I've been thinking, and that's a dangerous thing. I still like Henry Rollins for president, but perhaps there's somebody I trust to do the right thing even more than Henry. Who could it be?
Then the answer hit me like a Pan Galactic Gargle Blaster:
Of course, why didn't I think of it before? I'm the one person on the planet I trust to do the right thing in office. Cowboy: President of the United States. Nice ring to it...
I hereby announce my candidacy for POTUS!
Here's a summary of my qualifications:
- I've never been convicted of a felony (convicted, mind you...)
- I've never had a DUI (that one-ups Dubya)
- I've never been involved in a sex and/or financial scandal as a perpetrator, but occasionally as a victim. (One ups Clinton)
- I'm smarter than George Bush FWIW.
- I have less experience than Barack Obama (remember, that's a good thing).

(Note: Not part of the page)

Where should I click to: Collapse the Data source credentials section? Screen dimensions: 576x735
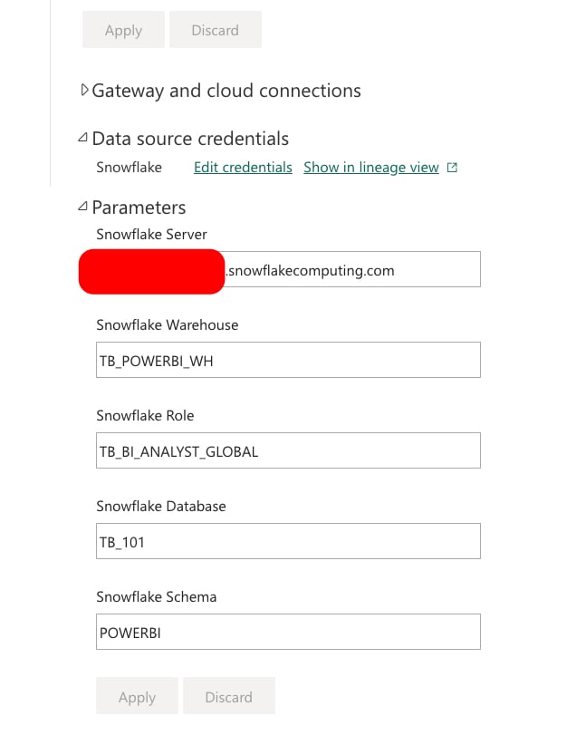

- I'm a white guy, but I'm not as white as John McCain.
- I'm not a creationist like Sarah Palin. Neither would my teenage daughter's baby daddy stand up on stage with me, as he wouldn't have any working legs in order to do so.
- I believe that freedom of religion means freedom to follow ANY religion, not just Christianity.
- I'm aware that there are more than two points of view when it comes to evolution. Science should be taught in schools. Creation theories should be taught in relevant religious temples. Debate solved.
As president, here is my first term agenda (in order):
- Withdraw all troops from Iraq immediately or even sooner.
- Send a few Navy Seal teams into the mountains where Bin Laden is believed to be hiding, kill the fucker, mount his head on the hood of my brand new $400,000 Maserati, drive around America, withdraw from Afghanistan.
- Hire T. Boone Pickens as Secretary of Energy.
- Hire Henry Rollins as Secretary of Defense.
- Hire Rory Blyth as Secretary of the Treasury.
- Hire Celes as Secretary of State
- Make Morgan Webb my Vice President. I know she's smart enough to do the job, but mainly I just want her to be around a lot. I'm pretty sure she won't shoot anybody in the ass either (video games notwithstanding).
- Hire Bill Clinton as Secretary of How To Get Away With Having Hotties in the White House.
- Banish George Bush to the Middle East.
- Energy Crisis: Get an energy plan that will work via Pickens. Kick the crap out of anybody that tries to put a rider on it, intimidate corrupt old politicians until they recant their evil ways and pass my bill.
- Health Care: Model health care after Europe, where it actually works. Change farm subsidies so that farmers are financially encouraged to grow fruits and vegetables. Make McDonalds illegal. Banish Hillary Clinton to Cuba.
- Abortion: I'm personally against abortion, not for any religions reasons, but because I believe a life is taken when one is performed. Instead, I plan to offer free Government Sponsored Surgical Sterilization to everybody with an I.Q. under 110 or from southern California. Said procedure will be mandatory under 95.
In the coming weeks, I will create a way that you can contribute to my campaign, as I know you already see the value in my Presidency. In the meantime, spread the word to everybody you know, and tell them to vote Cowboy in November. Good, yo!.